Elegant human readable enums

Posted in C++ by frank on the November 28th, 2008

While reading the source of some FOSS project i noticed that the authors have come up with a nice way to get human readable enums through the use of the “stringification feature” of the C/C++ preprocessor.
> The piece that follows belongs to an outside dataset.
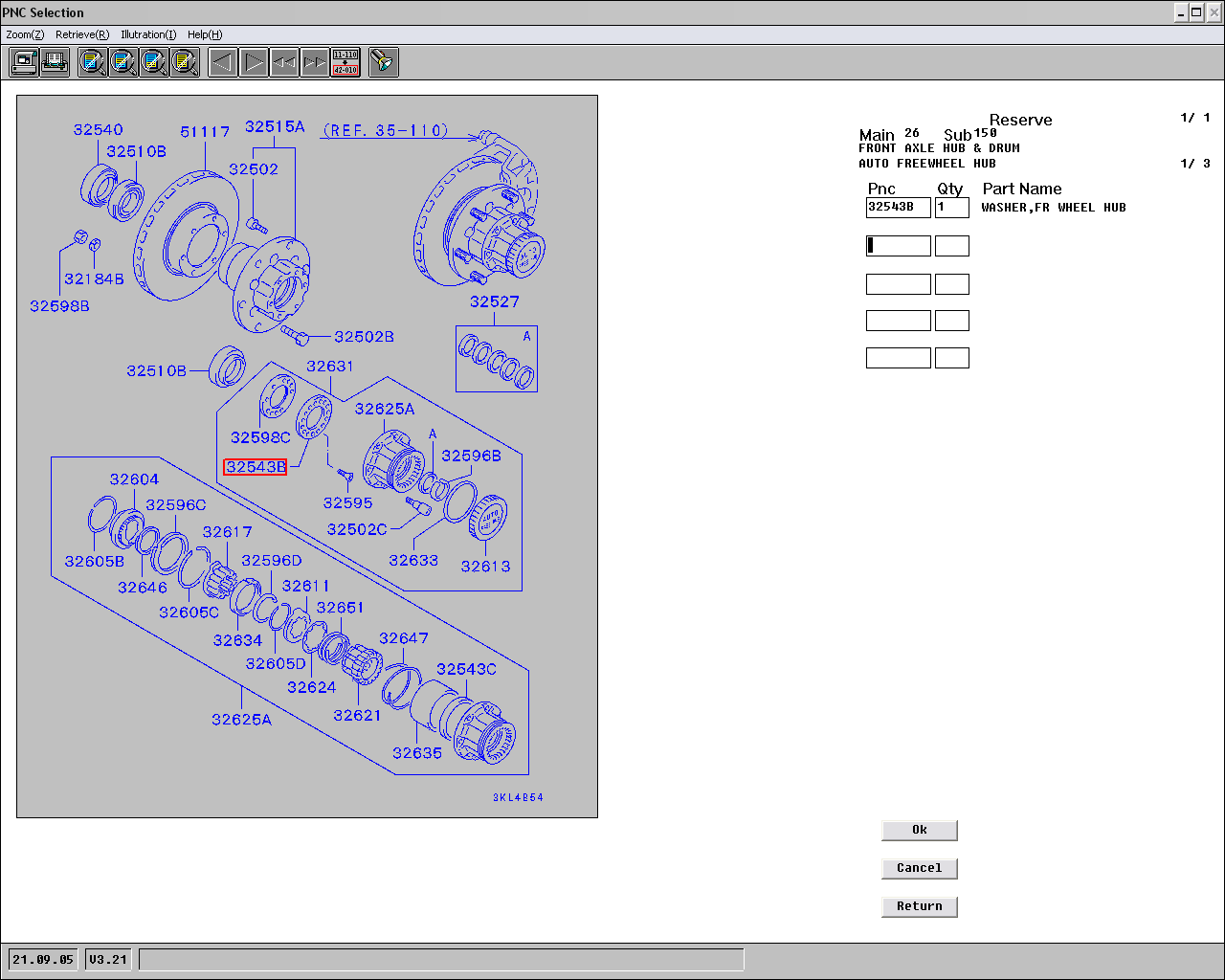Select part number 32543B in diagram
The image size is (1225, 980).
[x=256, y=467]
The trick is that the members of the enum are declared through a macro which can be expanded in different ways.

  1. #include <iostream>
  2. #include <cstdlib>
  3. #include <cassert>
  4. #include <time.h>
  5.  
  6. namespace MyStuff
  7. {
  8.     enum Things {
  9.         #define THING(X) X,
  10.         #include "things.def"
  11.         MAX_THINGS
  12.     };
  13.  
  14.     static const char* const ThingNames[] = {
  15.         #define THING(X) #X,
  16.         //             ^ preprocessor stringification
  17.         #include "things.def"
  18.         NULL
  19.     };
  20.  
  21.     const char *toString(Things t) {
  22.         assert(t >= 0 && t < MAX_THINGS);
  23.         return ThingNames[t];
  24.     }
  25. }
  26.  
  27. int main(int argc, char **argv)
  28. {
  29.     using namespace MyStuff;
  30.     std::srand(::time(NULL));
  31.     for (int i = 0; i < 4; ++i) {
  32.         Things aRandomThing =
  33.             static_cast<Things>(std::rand() % MAX_THINGS);
  34.         std::cout << toString(aRandomThing) << std::endl;
  35.     }
  36. }
  37.  

things.def:

  1.  
  2. #ifndef THING
  3. #define THING
  4. #endif
  5.  
  6. THING(CELLPHONE)
  7. THING(NOTEBOOK)
  8. THING(CUP_OF_TEA)
  9. THING(MOUSE)
  10.  
  11. #undef THING
  12.  

Time after time i am amazed what you can do with some of the advanced preprocessor features like “token pasting” or stringification.